Our planet is diverse and many of our landscapes are heavily impacted by standing or flowing water. Wet ecosystems are considered to be amongst the most productive ones known to mankind. They provide habitat for a rich variety of plants and animals, while additionally playing major roles in global cycles of water, carbon dioxide and other substances that are essential for life, as we know it. Human-induced changes such as drying out wetlands or the impact of anthropogenic climate change are threatening wet ecosystems and require even more attention in the observation of soil moisture as well as global water levels.

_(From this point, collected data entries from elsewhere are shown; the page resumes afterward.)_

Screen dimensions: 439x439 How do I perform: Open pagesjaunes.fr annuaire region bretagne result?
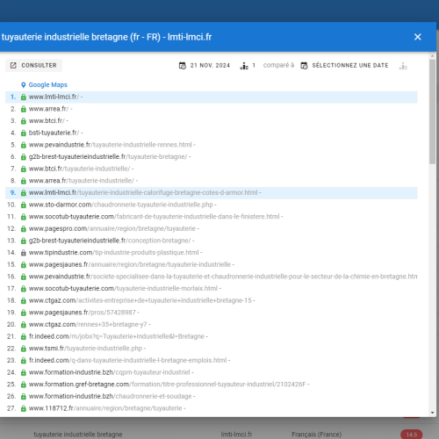(x=130, y=264)
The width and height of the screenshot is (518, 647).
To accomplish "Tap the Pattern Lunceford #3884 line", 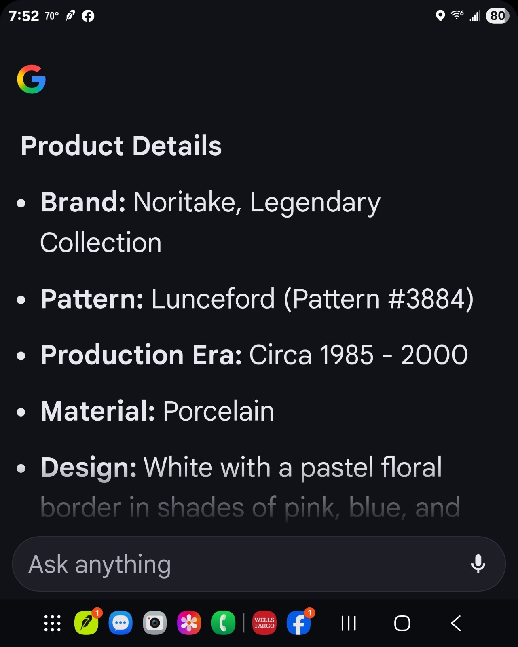I will (x=257, y=299).
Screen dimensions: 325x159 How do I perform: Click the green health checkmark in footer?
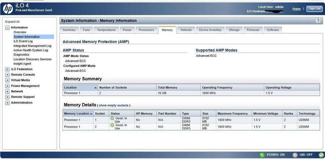tap(321, 155)
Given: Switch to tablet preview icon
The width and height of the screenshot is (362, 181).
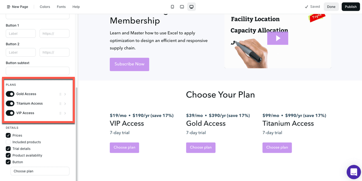Looking at the screenshot, I should 182,7.
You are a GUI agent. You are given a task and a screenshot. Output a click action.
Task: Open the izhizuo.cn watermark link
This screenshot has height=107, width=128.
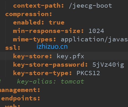click(x=52, y=46)
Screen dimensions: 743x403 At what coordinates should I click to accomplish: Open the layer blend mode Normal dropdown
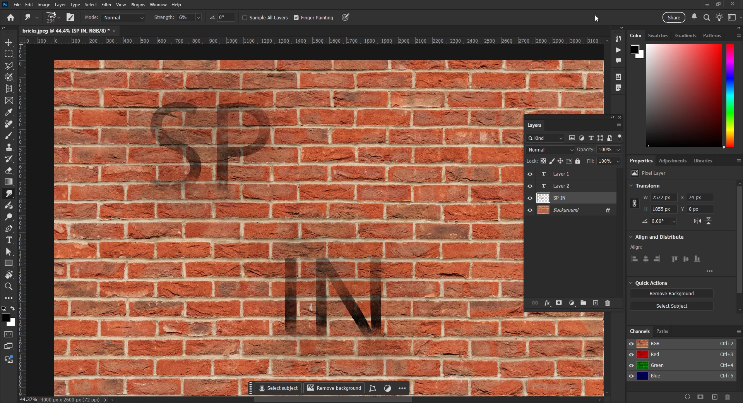[550, 150]
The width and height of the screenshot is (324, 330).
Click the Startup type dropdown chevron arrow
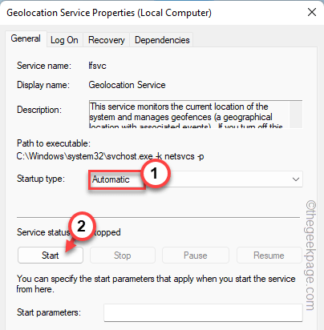(x=295, y=179)
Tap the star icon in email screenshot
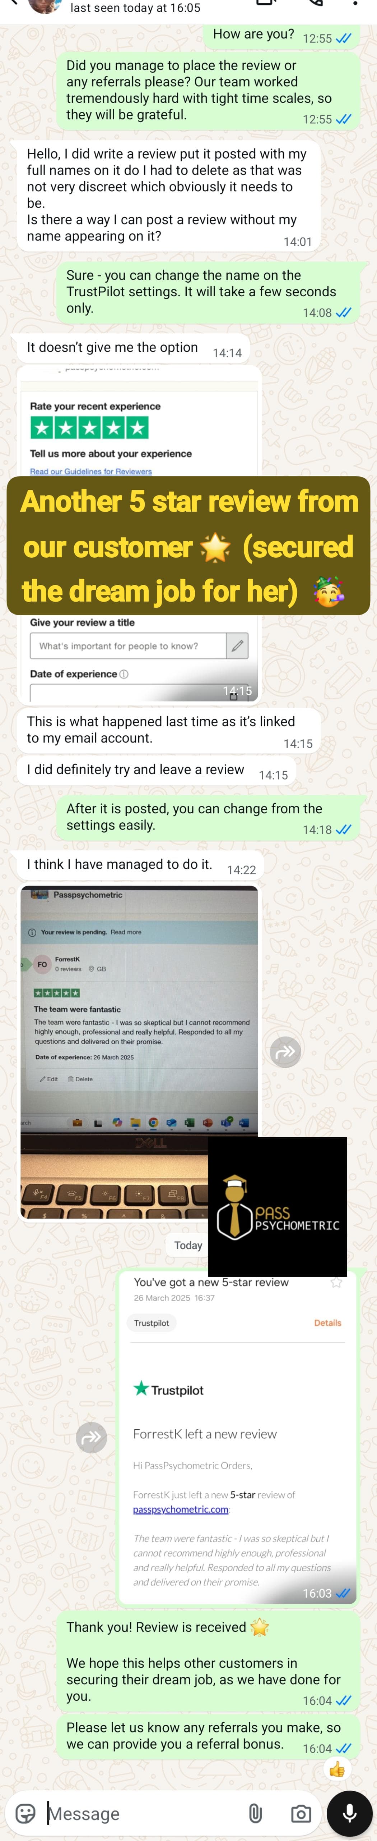 pyautogui.click(x=336, y=1282)
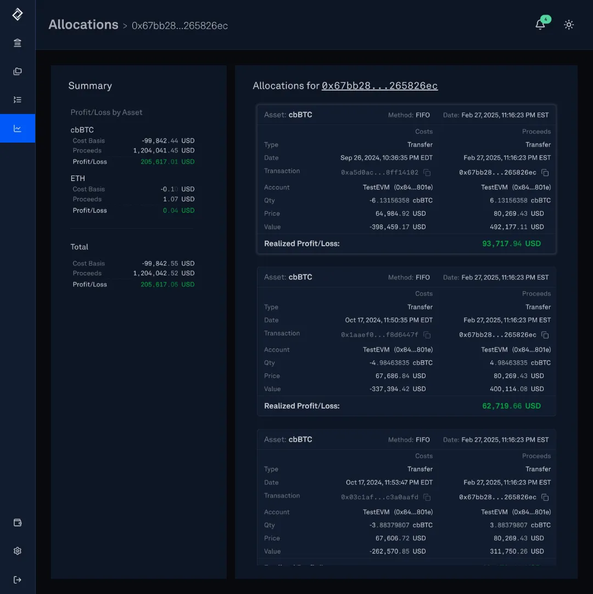Copy transaction hash 0x03c1af...c3a0aafd

(426, 497)
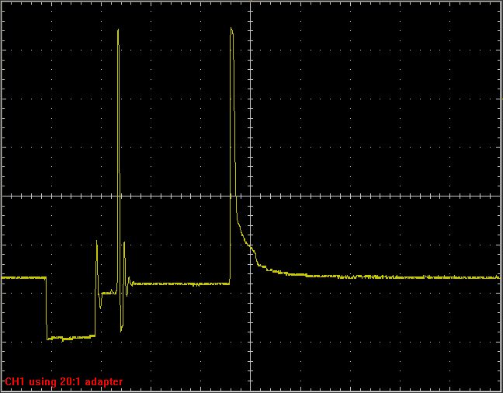Click the flat trace at the far right

coord(466,277)
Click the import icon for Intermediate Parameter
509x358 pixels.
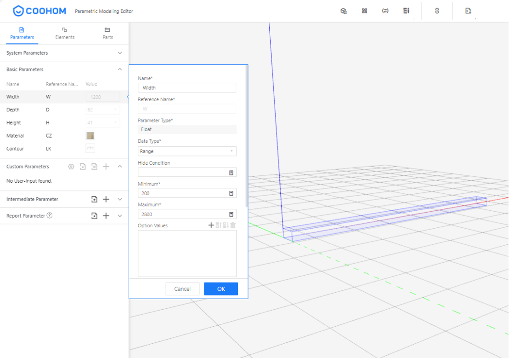[x=94, y=199]
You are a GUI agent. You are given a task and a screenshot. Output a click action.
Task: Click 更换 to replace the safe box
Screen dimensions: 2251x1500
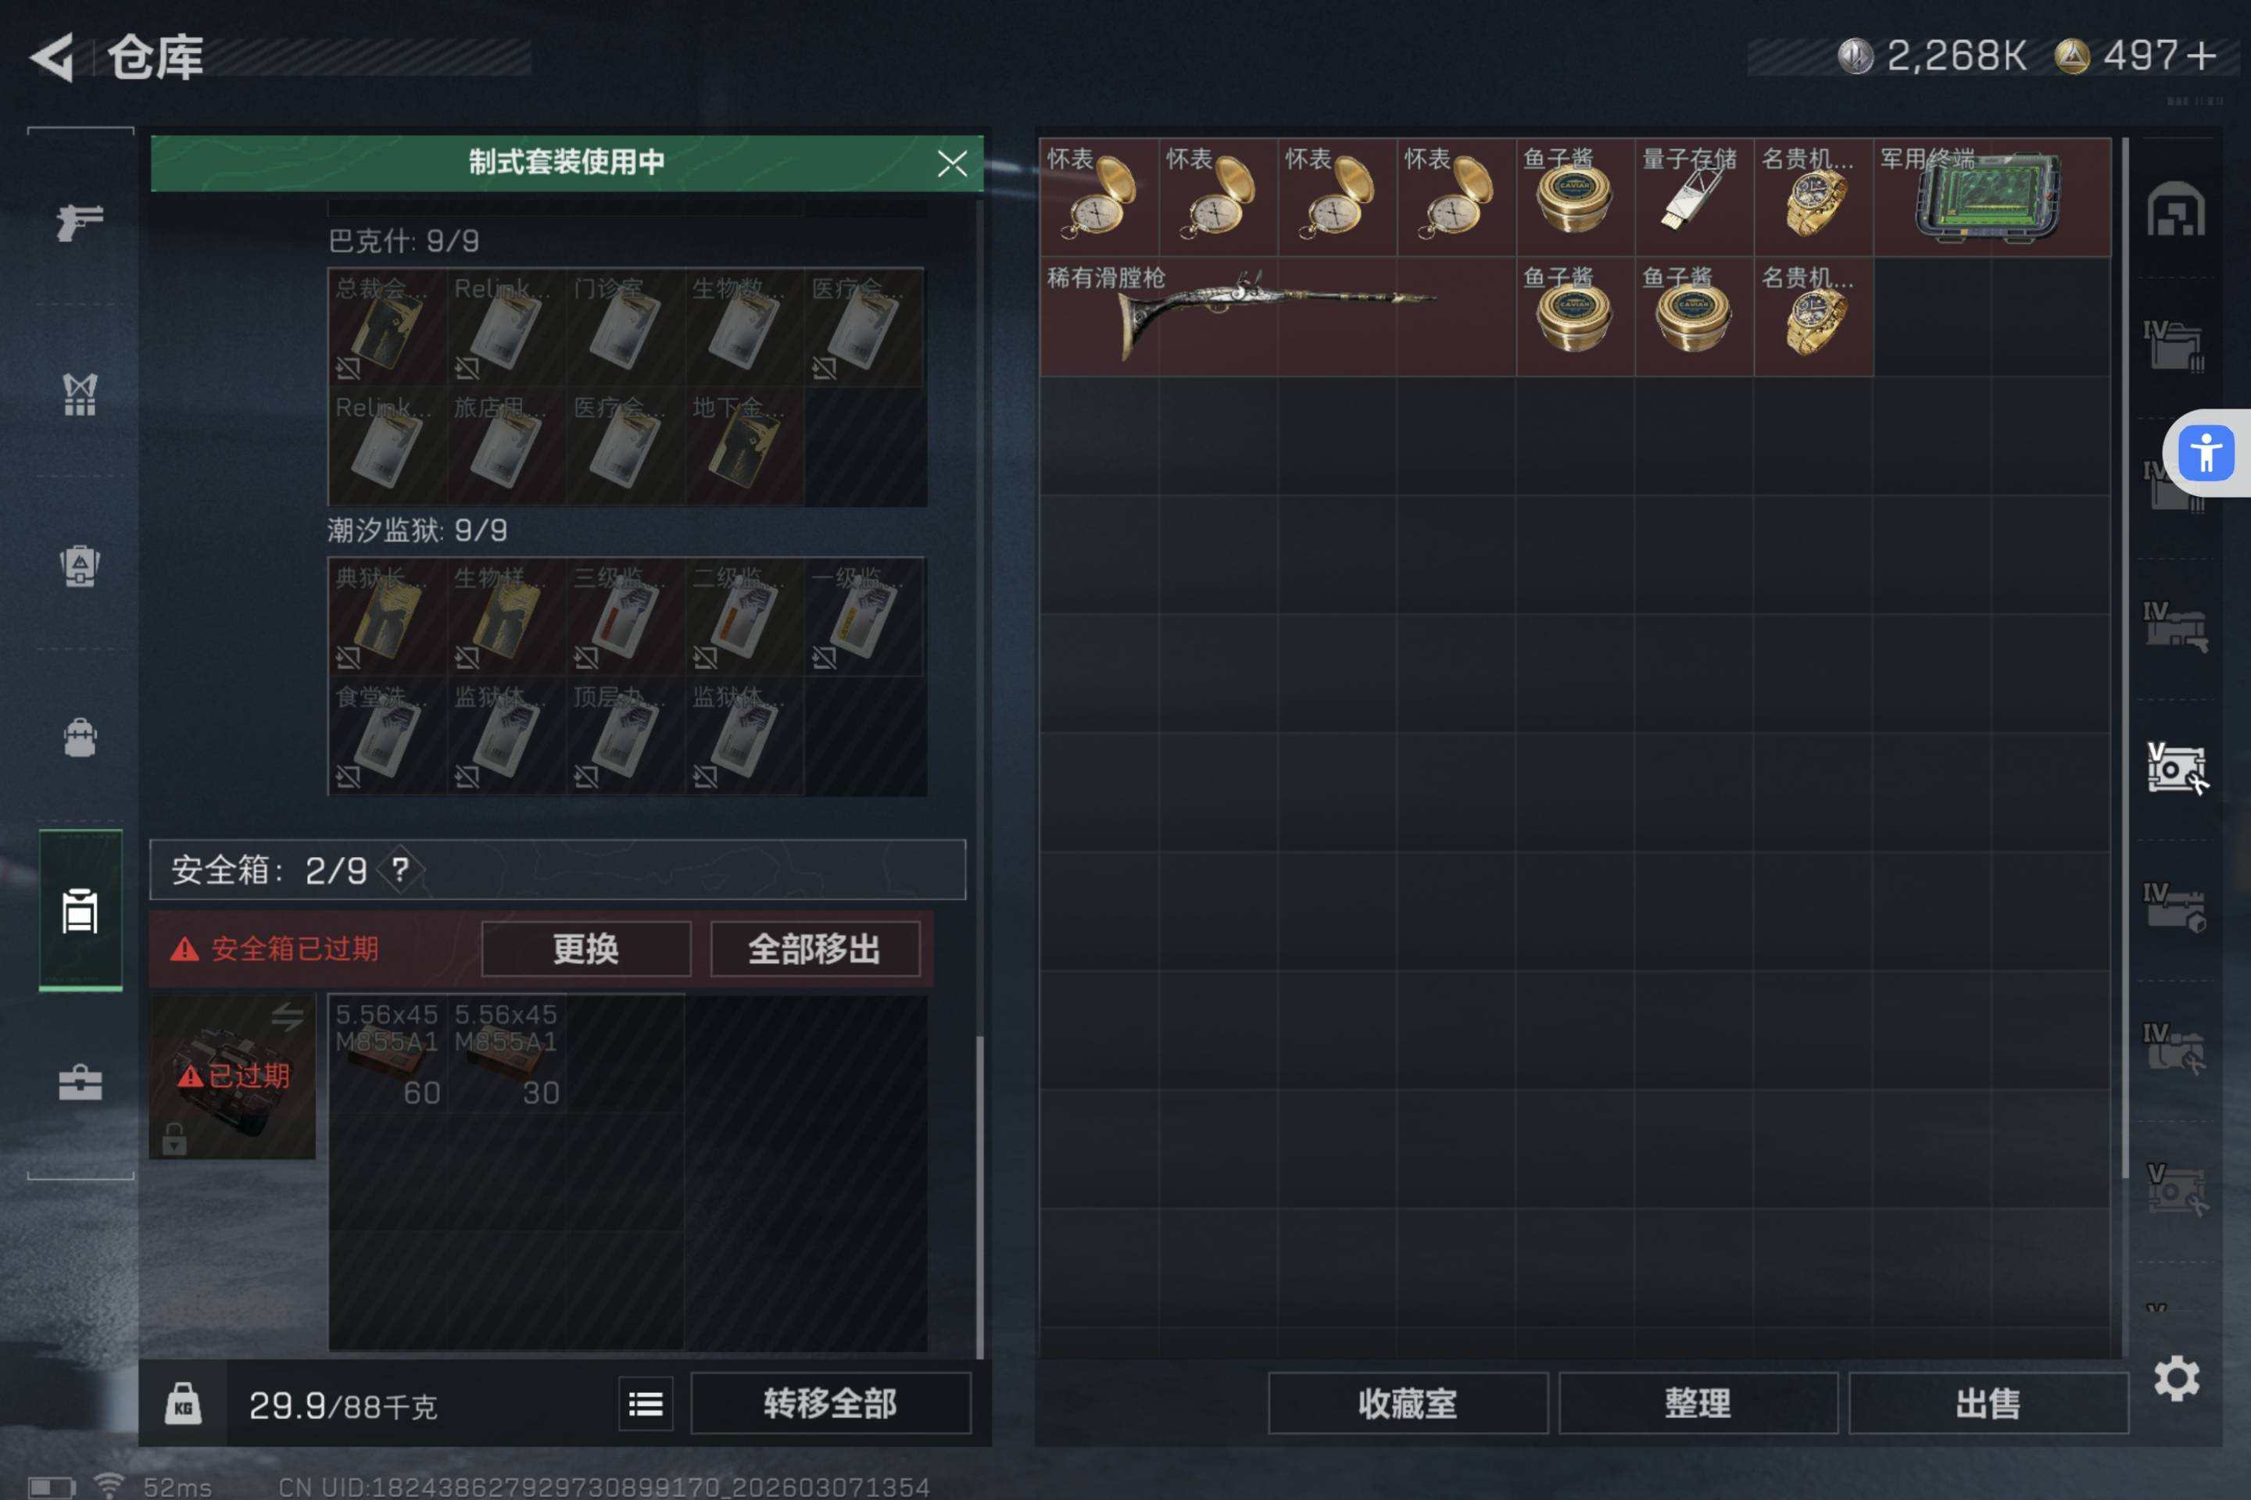[x=586, y=949]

Using remote sensing techniques, we are able to detect soil moisture levels in order to support efficient crop yields and forest management in times of increasing numbers of environmental extreme events. Besides, the amount of water that is stored in soils, we can also monitor fragile wetland ecosystems over time, which are of crucial importance for people relying on these areas for a living. The ecosystems form one of the most productive and species-rich landscapes of our planet and are at direct risk of being continuously declined and consequently eradicated.
The instructors and approximate time estimate for the lessons are as follows:
- Soil Moisture Estimation: Carsten Pathe, Kai Heckel & Marcel Urban
(60 – 90 minutes)
- Wetland Monitoring (NASA ARSET tutorial): Abigail Barenblitt & Lola E. Fatoyinbo Agueh
(90 – 180 minutes)
In the hands-on component of these lessons, you will be doing the following:
- Soil Moisture Estimation: Estimate soil moisture based on Sentinel-1 data in South Africa.
- Wetland Monitoring: Classify map country-specific mangrove extent for Guyana using Google Earth Engine.
Learning objectives of this topic Understand the importance of wetland ecosystems and the need for mapping them using satellite technology.…
Note: you do not have to take the lessons in any particular order.